2025 Public Lands Rally in Durango, Colorado

Mason Cummings

Trump’s fossil fuel agenda threatens public lands, health and climate; will not bring costs down

Trump is barely two months into his presidency, but his push of a reckless, profit-centric fossil fuel agenda already seriously threatens communities, public lands and the climate. On his first day, President Trump declared a “national energy emergency”—a pretext for expanding unnecessary drilling across public lands and waters even as oil and gas production on public lands hits record highs!

Fossil fuel development on public lands and waters is responsible for nearly one-quarter of all U.S. greenhouse gas emissions. But there’s been progress in tackling this: the Biden administration put policies in place that were set to cut emissions from Bureau of Land Management (BLM) leases for oil, gas and coal development by nearly 40%.

And now, we are going backwards. Within the flurry of executive orders signed in January were actions to block wind and solar energy development on public lands, rescind critical environmental protections, weaken safeguards for clean water and roll back regulations to hold polluters accountable.

Despite claims that this agenda will lower energy prices, it will actually deepen our dependence on fossil fuels at the expense of public lands, communities and the climate. Here are five reasons why Trump’s fossil fuel push is dangerous, misguided and bad for the country: 

1. Oil and gas companies already have more land than they are using!
......
| CHALLENGE |
Carry on the article about Trump's fossil fuel agenda and public lands from the point where it stops. The items come from a separate source.

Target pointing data
......
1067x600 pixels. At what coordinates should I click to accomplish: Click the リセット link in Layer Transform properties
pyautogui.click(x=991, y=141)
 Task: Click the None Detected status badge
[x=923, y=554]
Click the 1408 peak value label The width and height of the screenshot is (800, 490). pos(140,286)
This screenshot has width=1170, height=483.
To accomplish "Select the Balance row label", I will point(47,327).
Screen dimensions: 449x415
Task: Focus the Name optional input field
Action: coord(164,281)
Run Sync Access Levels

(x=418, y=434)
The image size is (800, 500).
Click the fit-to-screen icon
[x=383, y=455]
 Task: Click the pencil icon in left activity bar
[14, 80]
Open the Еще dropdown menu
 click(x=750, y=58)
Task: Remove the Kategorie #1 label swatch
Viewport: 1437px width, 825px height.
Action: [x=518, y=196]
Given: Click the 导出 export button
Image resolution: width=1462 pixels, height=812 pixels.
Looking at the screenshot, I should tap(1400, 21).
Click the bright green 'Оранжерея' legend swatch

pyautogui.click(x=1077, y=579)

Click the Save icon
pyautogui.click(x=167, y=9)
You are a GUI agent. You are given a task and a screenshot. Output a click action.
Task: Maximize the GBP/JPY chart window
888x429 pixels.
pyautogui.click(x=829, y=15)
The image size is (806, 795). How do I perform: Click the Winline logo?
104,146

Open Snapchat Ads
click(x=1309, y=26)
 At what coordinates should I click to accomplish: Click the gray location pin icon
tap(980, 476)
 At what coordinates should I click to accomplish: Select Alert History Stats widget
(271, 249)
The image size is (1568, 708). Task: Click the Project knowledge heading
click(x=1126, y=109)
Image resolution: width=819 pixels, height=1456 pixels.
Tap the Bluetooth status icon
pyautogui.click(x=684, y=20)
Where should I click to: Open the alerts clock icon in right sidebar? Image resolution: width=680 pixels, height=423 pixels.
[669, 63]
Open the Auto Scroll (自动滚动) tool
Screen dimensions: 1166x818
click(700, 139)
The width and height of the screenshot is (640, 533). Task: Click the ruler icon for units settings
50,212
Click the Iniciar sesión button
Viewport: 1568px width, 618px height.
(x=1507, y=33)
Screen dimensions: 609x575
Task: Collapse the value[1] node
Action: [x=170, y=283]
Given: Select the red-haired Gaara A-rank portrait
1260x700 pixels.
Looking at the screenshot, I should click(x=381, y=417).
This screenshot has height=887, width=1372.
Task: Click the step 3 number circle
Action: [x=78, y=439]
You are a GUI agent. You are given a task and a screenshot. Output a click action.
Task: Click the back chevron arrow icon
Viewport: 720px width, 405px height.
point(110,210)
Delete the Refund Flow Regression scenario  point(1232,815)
......
| TASK ANSWER |
Despite claims that the U.S. needs to expand drilling on public lands, oil and gas production from public lands is already at an all-time high! Currently, 81% of BLM lands in the West are available to oil and gas leasing. What’s more, companies currently hold 35 million acres of federal leases for oil and gas extraction, yet they only produce on a little more than half of those acres. In other words, the industry already has vast amounts of lands leased for drilling but isn't using all of it.

Companies drill when it’s profitable, not just when they have access to more land. This is supply and demand: if oil prices are high, drilling becomes more profitable and companies invest in projects; if oil prices are low, companies stop drilling because it’s not worth the cost.

However, this doesn’t stop oil and gas companies from bidding on available public lands, even if lands have a low potential for oil and gas. As of 2023, a whopping 46% of BLM lands leased to the oil and gas industry are nonproducing. When the oil and gas industry sits on leases they don’t intend to develop, it hamstrings land managers from applying other uses to these lands like outdoor recreation, wildlife conservation or responsible renewable energy development. 

Cherokee Generating Station, Colorado.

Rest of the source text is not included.